More Painful 'House-Cleaning' Expected At Top Firm

The Wall Street Journal reports that Merrill Lynch may receive a $5bn cash infusion from Singapore's Temasek Holdings to shore up its capital. And The New York Post reports that David Trone, an analyst at Fox-Pitt Kelton, has said that the Wall Street firm could take an additional $8.4bn asset write-down hit in the fourth quarter, taking the 2007 asset write-down total to a massive $16.5bn. Credit Suisse analyst Susan Roth Kazke also said that she expected write-downs of up to $8bn and that 'we expect more senior management changes, some painful house-cleaning'.

Reuters reports that, despite that $854m fourth-quarter loss, Bear Stearns insists that relations between its board of directors and firm executives are 'very solid and very good'. How very reassuring.

Thomson Financial reports that French bank Credit Agricole has confirmed that it will write-down an additional $2.3bn in assets as a result of the credit crisis. This is in addition to the $784m the bank has already indicated that it will write down. Calyon, the bank's investment banking unit, will post a full-year loss as a result of the write-downs.

Financial News reports that Fortis is to integrate ABN AMRO Asset Management into its own funds business, and has said that fund managers from the two companies 'will have to compete to keep their jobs where overlap exists'. Fortis says that the first announcements affecting staff futures will be made in the next few days, with full integration of the funds taking place before the end of next year.

Financial News also reports that Morgan Stanley analysts are predicting that UBS will need to write-down a further $2.6bn in assets next year (the bank has already written-down almost $14bn). And The Wall Street Journal reports that Swiss activist investor Ethos is calling for a special audit to establish exactly what led to the write downs in the first place.
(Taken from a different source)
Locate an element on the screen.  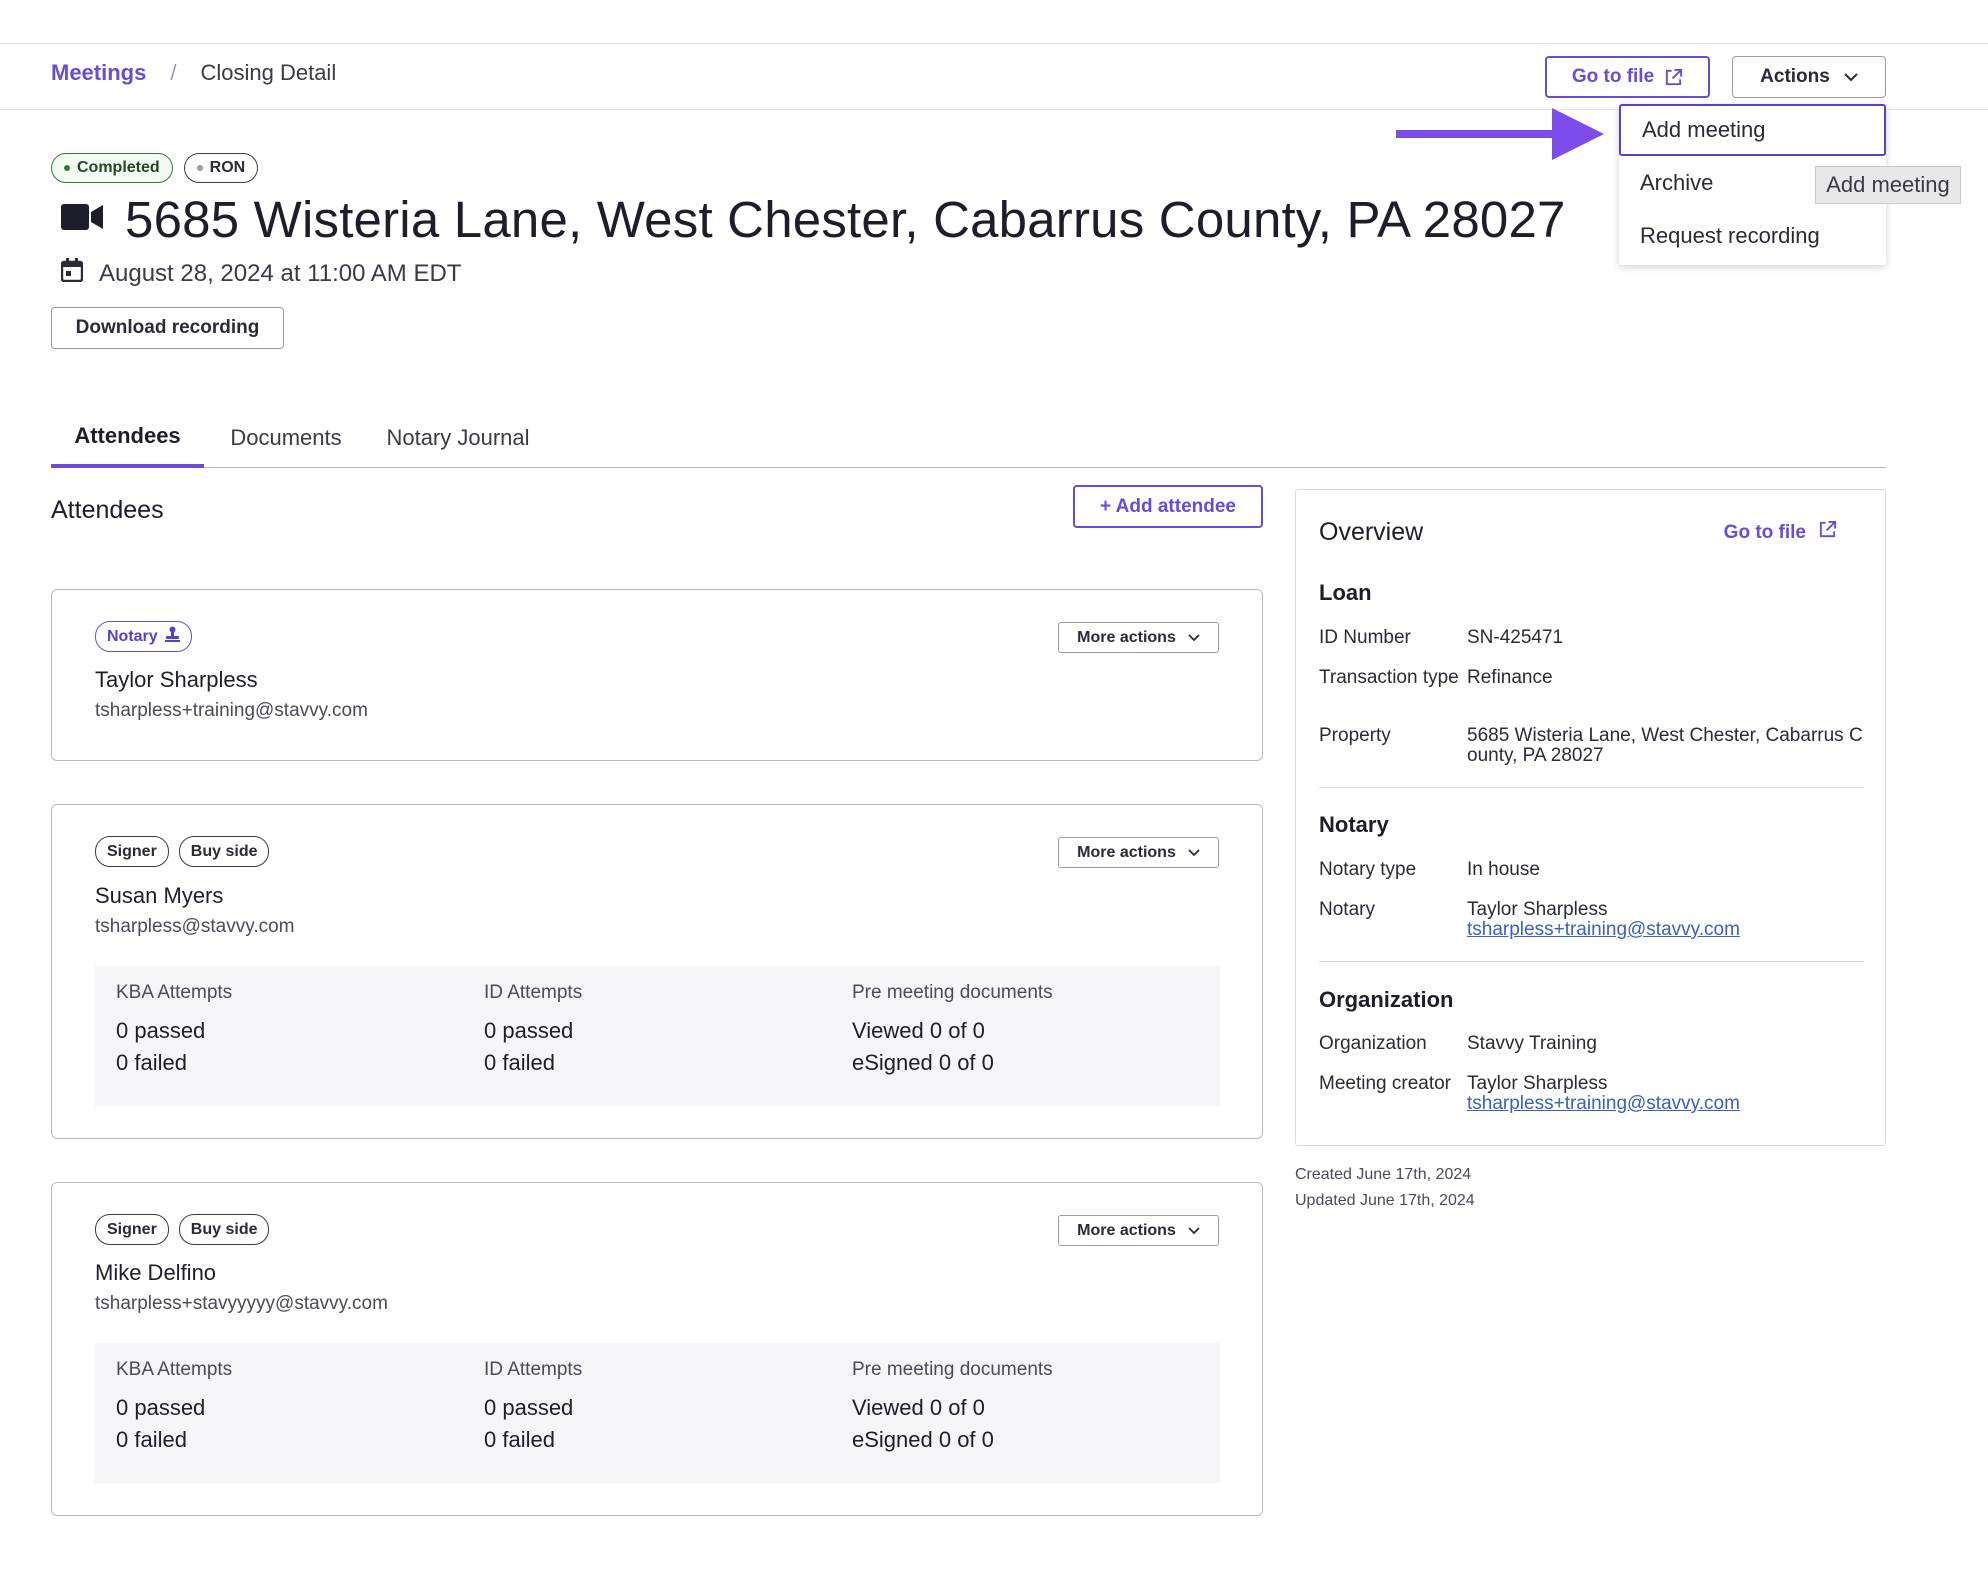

The fund said in a statement that 'in order to clarify the circumstances that drove the bank to this situation, Ethos has asked that a request for information and a request for a special audit be added to the agenda of the extraordinary general meeting of shareholders scheduled to take place in mid-February 2008'.

And finally, in a neat little bit of role-reversal, The Financial Times has reported that some hedge funds are now looking over their exposure to banks as they are concerned about likely defaults! The newspaper quotes Lauren Tiegland-Hunt, a partner at law firm Tiegland-Hunt, who said that some hedge funds found that they have agreed to trading terms that did not require banks to post collateral against certain derivatives trades.